Many people who are unfamiliar or inexperienced in having gay, lesbian, bisexual, and transgender people in their lives form very narrow stereotypes. Numerous people stereotype gay men as feminine and lesbians as masculine and they fail to realize how mistaken or far off the mark they actually are. Consequently, there are many feminine gay men and butch “manly” women, but to only have that image is like saying all priests are pedophiles and all Asian people are terrorists.

“Although we can pass legislation, including nondiscrimination and hate statues, social science research indicates that people’s attitudes are most significantly influenced by their interactions,” Penor Ceglian said. “After lecturing about sexual orientation, I invite members of the gay and lesbian community to my class to speak about their lives. Interacting with someone puts a face and a personality on a label, which in turn helps them empathize.”

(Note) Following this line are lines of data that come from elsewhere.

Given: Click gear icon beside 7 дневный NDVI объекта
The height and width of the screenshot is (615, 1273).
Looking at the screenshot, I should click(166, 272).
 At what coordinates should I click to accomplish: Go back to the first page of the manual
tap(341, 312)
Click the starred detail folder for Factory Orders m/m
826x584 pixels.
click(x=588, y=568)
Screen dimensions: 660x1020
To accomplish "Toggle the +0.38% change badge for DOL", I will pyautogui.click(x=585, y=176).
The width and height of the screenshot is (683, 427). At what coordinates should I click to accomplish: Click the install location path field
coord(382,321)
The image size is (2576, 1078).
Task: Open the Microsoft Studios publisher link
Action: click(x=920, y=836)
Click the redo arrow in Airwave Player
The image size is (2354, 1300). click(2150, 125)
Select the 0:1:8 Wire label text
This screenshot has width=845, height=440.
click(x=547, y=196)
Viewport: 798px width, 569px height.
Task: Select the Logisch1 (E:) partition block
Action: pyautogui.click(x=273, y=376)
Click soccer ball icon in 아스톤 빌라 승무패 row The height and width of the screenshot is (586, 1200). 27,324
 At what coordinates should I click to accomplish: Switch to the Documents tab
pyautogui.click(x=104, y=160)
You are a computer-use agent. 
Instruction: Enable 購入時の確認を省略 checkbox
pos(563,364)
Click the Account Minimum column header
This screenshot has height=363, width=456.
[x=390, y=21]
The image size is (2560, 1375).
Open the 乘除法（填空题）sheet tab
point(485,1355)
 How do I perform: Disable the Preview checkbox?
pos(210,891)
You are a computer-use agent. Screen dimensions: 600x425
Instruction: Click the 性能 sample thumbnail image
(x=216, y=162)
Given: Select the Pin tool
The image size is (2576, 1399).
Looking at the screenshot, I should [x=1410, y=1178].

The effects of homophobia within society can be deadly. Homophobia causes people to hurt or even kill members of their communities. The leading cause of death among gay teenagers is suicide; this fact alone shows just how the consequences of discrimination by homophobic attitudes can cause destruction on our society.

It is time to realize just how much homophobic attitudes contribute to the destruction of many lives of many people in our communities.

To be different or to love same sex people does not threaten masculinity of males, nor does it threaten religious beliefs.

It allows each individual person to find peace and love in their lives.

Trying to ignore or hide homophobia will only cause more destruction and discrimination within our culture and the problem will not disappear until people find a way to stop the pervasive attitudes associated with homophobia. Homophobia does not just affect homosexuals it affects everyone.